[Extrait]
/---
20% de crédit d’impôt
Côté financement, les aides à l’innovation apportées par la Banque publique d’investissement (Bpifrance) devront désormais « intégrer les dépenses de design ». Le rapport revendique, par ailleurs, la reconnaissance du design dans le Programme des investissements d’avenir (PIA), afin d’obtenir une dotation dédiée. Mais la mesure-phare est, à n’en point douter, le « crédit d’impôt recherche-volet innovation », déjà en activité – la circulaire a paru au Bulletin officiel des finances publiques-Impôts, il y a quelques jours à peine. En clair : « Les dépenses de design sont désormais éligibles au crédit d’impôt, explique Arnaud Montebourg. Ainsi, les PME qui engagent des dépenses de design jusqu’à 400 000 euros peuvent recevoir un crédit d’impôt de 20% ». Bref, « ce sont des couples en nombre que nous devons former, sourit le ministre du Redressement productif : la fabrication de ces couples entrepreneur/designer, j’appelle cela le “Meetic du design” ».  La dernière mesure, enfin, est le nerf de la guerre : la création d’une fondation pour le design mêlant fonds publics et, si possible, contributions privées, laquelle sera chargée de financer cette ambitieuse « Politique nationale de design ».
\---
[Lignes de données]
/---
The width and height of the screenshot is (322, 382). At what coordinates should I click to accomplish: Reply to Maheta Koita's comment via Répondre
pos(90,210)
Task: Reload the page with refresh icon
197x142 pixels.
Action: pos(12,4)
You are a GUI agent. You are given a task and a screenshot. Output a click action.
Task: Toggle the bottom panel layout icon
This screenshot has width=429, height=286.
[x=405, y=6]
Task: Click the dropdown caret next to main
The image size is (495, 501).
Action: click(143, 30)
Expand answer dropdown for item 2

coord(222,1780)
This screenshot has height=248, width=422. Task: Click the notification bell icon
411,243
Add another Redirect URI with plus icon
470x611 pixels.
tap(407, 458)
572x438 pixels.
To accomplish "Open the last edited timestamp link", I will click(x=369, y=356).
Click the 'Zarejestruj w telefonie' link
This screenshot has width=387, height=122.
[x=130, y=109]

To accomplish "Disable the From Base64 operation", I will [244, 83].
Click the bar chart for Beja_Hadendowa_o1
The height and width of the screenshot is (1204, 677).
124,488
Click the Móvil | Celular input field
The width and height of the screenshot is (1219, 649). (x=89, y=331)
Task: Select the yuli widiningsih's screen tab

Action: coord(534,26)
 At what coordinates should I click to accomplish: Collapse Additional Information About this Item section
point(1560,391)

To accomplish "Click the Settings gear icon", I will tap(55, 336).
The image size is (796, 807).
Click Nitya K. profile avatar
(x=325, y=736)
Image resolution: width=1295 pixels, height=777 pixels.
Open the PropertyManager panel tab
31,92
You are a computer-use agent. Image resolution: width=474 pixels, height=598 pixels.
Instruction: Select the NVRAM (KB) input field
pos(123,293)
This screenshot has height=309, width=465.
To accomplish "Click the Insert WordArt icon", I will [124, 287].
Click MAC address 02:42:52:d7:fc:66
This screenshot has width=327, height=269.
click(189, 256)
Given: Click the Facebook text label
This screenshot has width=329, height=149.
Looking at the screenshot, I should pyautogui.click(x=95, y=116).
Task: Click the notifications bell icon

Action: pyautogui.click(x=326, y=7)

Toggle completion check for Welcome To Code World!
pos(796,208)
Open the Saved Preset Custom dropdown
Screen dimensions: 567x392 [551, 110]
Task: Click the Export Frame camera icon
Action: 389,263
\---
[Travail à faire]
1. D'après l'extrait sur la politique de design, quel crédit d'impôt une PME peut-elle recevoir pour ses dépenses de design ?
2. Prolongez le texte sur la politique nationale de design après sa dernière phrase.
La liste n'intervient en rien dans ce travail.

[Les réponses]
1. Un crédit d'impôt de 20 % pour des dépenses de design allant jusqu'à 400 000 euros.

2.
Un regret pourtant : la dimension artistique du design a été quelque peu délaissée au profit de la dimension industrielle. D’où, sans doute, cette idée bien étrange proposée par Aurélie Filippetti de montrer les collections de design nationales sur tout le territoire : « La création d’une plateforme permanente, un système d’exposition mobile comme une péniche. Nous avons le premier réseau navigable d’Europe », omettant, au passage, les conditions drastiques que requiert l’exposition des pièces. Bref, le débat est ouvert. Un prochain Rendez-vous du design est programmé au printemps 2014 et Alain Cadix a déjà prévu d’ajouter un addendum à ce premier rapport.

Légende photo

Arnaud Montebourg, Alain Cadix et Aurélie Filippetti, lors du Rendez-vous Design #2, au Palais de Tokyo, le 15 octobre 2013 © Photo : MCC/Jean-Philippe Somme.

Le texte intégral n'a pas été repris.